United States Court of Appeals, Ninth Circuit

September 4, 2015

DANIEL RODRIGUEZ, individually and on behalf of all others similarly situated, Plaintiff-Appellant,
v.
SONY COMPUTER ENTERTAINMENT AMERICA, LLC, a Delaware limited liability company; SONY NETWORK ENTERTAINMENT INTERNATIONAL, LLC, a Delaware limited liability company, Defendants-Appellees

Argued and Submitted, San Francisco, California February 6, 2015.

As Amended October 19, 2015.

Appeal from the United States District Court for the Northern District of California. D.C. No. 4:11-cv-04084-PJH. Phyllis J. Hamilton, Chief District Judge, Presiding.

SUMMARY[**]

Video Privacy Protection Act

The panel affirmed the district court's dismissal of an action under the Video Privacy Protection Act.

The plaintiff alleged that two Sony corporations violated the Act by retaining his personally identifiable information beyond the Act's statutory limits and by disclosing his personal information between Sony entities. Agreeing with the Sixth and Seventh Circuits, the panel held that the Act does not provide a private right of action to enforce its retention requirements for video service providers. The panel held that the alleged inter-corporate disclosures were exempt from the Act's non-disclosure requirements.

Roger Perlstadt (argued), Edelson PC, Chicago, Illinois; Sean Reis, The Reis Law Firm, A.P.C., Rancho Santa Margarita, California, for Plaintiff-Appellant.

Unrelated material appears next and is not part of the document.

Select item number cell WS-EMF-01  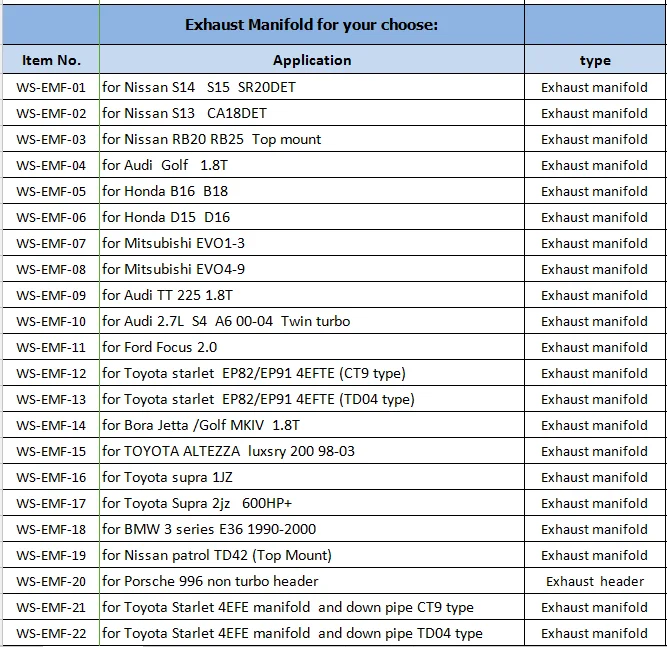pos(50,87)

Michael G. Rhodes (argued) and Ray A. Sardo, Cooley LLP, San Francisco, California; Lori R. Mason, Cooley LLP, Palo Alto, California; Michelle Doolin, Cooley LLP, San Diego, California, for Defendants-Appellees.

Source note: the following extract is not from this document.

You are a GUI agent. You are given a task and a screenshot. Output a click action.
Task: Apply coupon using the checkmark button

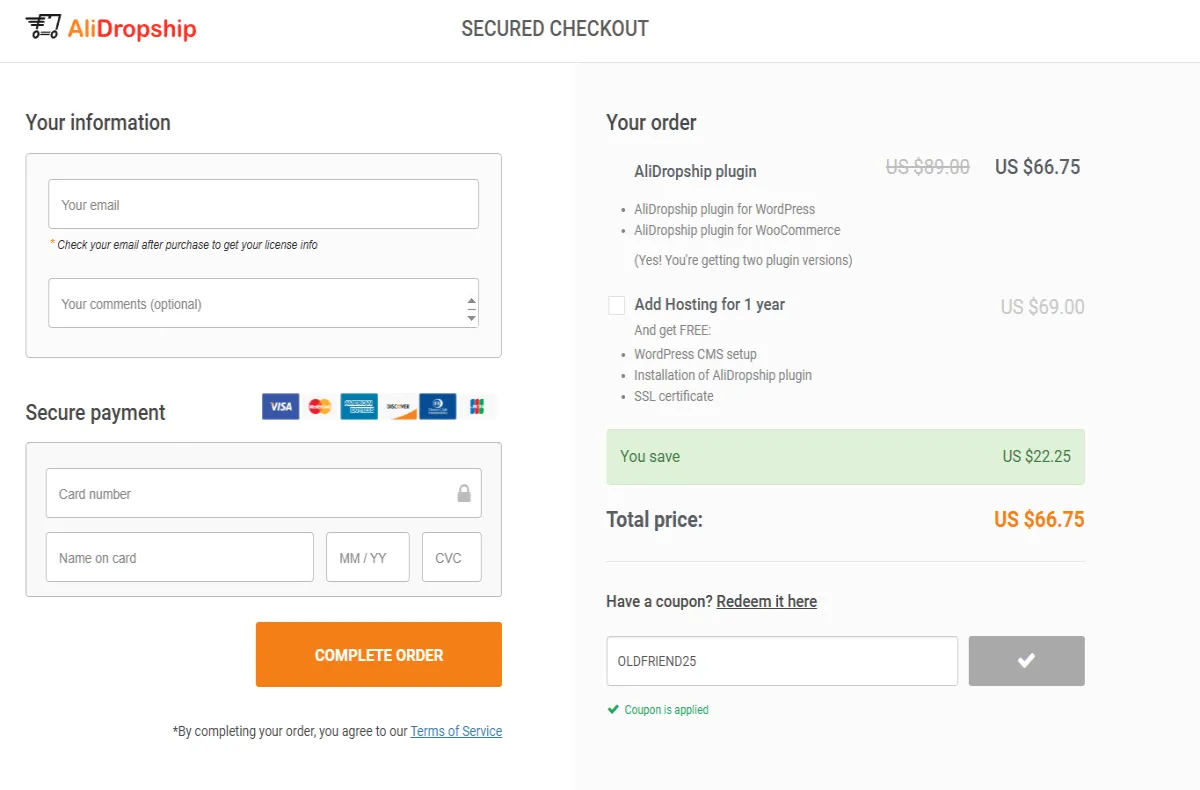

Before: Richard C. Tallman and Johnnie B. Rawlinson, Circuit Judges, and Raymond J. Dearie, Senior District Judge.[*]

OPINION

Johnnie B. Rawlinson, Circuit Judge:

Appellant Daniel Rodriguez (Rodriguez) challenges the district court's dismissal of his second amended complaint alleging that Appellees Sony Computer Entertainment America LLC (Sony Computer) and Sony Network Entertainment (Sony Network) International LLC (collectively Sony) violated the Video Privacy Protection Act (the Act) by retaining Rodriguez's personally identifiable information (personal information) beyond the Act's statutory limits, and disclosing his personal information between Sony entities. Rodriguez contends that the district court erred in concluding that the Act does not provide a private right of action to enforce its retention requirements. Rodriguez also takes issue with the district court's conclusion that the intra-corporate disclosures were exempt from the Act's nondisclosure requirements. We affirm the district court's rulings.

I. BACKGROUND

A. Statutory Background

The Act was promulgated in 1988 after the Washington City Paper published Judge Robert Bork's video rental history during his failed Supreme Court confirmation proceedings. See Mollett v. Netflix, Inc., No. 12-17045, 795 F.3d 1062, 2015 WL 4591798, at *3 (9th Cir. July 31, 2015).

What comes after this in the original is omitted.